IRS Nicole Hartwich

 

Dienstag, 17. April 2018, 12:15 Uhr, TIM Social Area

  Nicole Hartwich

Die Mikrofundierung der Fehlerberichterstattung
Die Auswirkung der Fehlerschwere auf die Fehlerberichterstattung

Fehler sind ein unvermeidbarer Teil des Lebens und der Arbeitswelt. Da Fehler nie vollkommen verhindert werden können, haben sich seit Ende der 70er Jahre zahlreiche Autoren auf dem Gebiet der Organisationswisschenschaft und Psychologie mit der Frage beschäftigt, wie auf Fehler reagiert werden sollte. Unsere Studienreihe hat das Ziel, Einblicke in das Fehlermeldeverhalten von Menschen hinsichtlich verschiedener Fehlerattribute zu gewinnen.
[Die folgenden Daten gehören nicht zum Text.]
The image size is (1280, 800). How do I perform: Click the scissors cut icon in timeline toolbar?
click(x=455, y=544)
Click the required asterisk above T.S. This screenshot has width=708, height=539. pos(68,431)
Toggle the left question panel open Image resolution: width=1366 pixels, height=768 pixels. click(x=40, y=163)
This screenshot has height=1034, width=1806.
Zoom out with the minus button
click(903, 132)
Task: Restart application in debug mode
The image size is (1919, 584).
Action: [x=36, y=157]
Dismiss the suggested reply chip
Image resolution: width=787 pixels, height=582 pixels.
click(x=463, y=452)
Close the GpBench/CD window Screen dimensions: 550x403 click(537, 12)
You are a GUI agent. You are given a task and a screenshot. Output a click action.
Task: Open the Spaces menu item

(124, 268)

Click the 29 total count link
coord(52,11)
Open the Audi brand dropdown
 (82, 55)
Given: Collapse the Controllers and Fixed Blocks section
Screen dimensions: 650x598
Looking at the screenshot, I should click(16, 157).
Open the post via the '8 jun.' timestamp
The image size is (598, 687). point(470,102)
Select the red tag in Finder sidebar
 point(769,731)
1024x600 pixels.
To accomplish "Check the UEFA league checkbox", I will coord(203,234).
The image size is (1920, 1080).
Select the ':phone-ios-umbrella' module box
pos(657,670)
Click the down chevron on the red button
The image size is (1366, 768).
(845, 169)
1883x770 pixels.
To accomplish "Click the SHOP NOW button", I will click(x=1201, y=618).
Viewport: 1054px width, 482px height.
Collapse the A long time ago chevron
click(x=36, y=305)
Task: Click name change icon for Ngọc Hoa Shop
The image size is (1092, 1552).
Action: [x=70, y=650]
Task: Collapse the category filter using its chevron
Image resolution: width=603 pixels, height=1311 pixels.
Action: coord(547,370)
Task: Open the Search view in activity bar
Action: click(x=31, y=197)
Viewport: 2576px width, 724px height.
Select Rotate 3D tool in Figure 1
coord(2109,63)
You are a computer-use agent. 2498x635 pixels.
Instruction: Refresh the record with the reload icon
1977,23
Im vorliegenden Experiment untersuchen wir die Auswirkungen der Fehlerschwere auf die Fehlerberichterstattung, die durch die organisatorische Berichtskultur moderiert wird. Wir folgen der Überzeugung, dass die Schwere von Fehlern innerhalb unterschiedlicher Aufgabengebiete einen Einfluss auf den Prozess der Berichterstattung eines Fehlers hat. Um herauszufinden, ob Einzelpersonen eher dazu neigen kleinere oder schwerwiegendere Fehler zu melden, variieren wir die Fehlerschwere in drei Stufen: high cost errors, low cost errors und no cost errors. Frühere Forschungen ergaben, dass weniger schwere Fehler eine geringere Aufmerksamkeit erhalten und dadurch häufig nicht in die Aufmerksamkeit von Führungskräften gelangen (Madsen & Desai, 2010). Dennoch ist für das optimale Fehlermanagement die Erkennung und Vermeidung von Fehlerverschleierung wesentlich. Daher ist eine offene Fehlerkultur, welche Mitarbeiter dazu ermutigt ihre Fehler offen zu kommunizieren, statt sie zu verbergen, essenziell (Walton, 2004). Um zu verstehen, ob eine positive Fehlermeldekultur effektiv das Melden von kleinen und großen Fehlern fördert, verwenden wir ein 3x2 Design in dem das kulturelle Umfeld in Form der Fehler Beschuldigung in zwei extremen Formen blame culture und no blame culture für alle drei Szenarien der Fehlerschwere getestet wird.